» **PROMPT**: Transcribe the records in full, keeping every character as it is.
---- DATASET EXTRACT
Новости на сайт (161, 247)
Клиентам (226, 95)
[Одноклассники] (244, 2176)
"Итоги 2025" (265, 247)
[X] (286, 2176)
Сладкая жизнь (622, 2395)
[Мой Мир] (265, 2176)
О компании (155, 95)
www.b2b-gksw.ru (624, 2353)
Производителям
--------
» **ANSWER TO THIS TASK**:
Новости на сайт (161, 247)
Клиентам (226, 95)
[Одноклассники] (244, 2176)
"Итоги 2025" (265, 247)
[X] (286, 2176)
Сладкая жизнь (622, 2395)
[Мой Мир] (265, 2176)
О компании (155, 95)
www.b2b-gksw.ru (624, 2353)
Производителям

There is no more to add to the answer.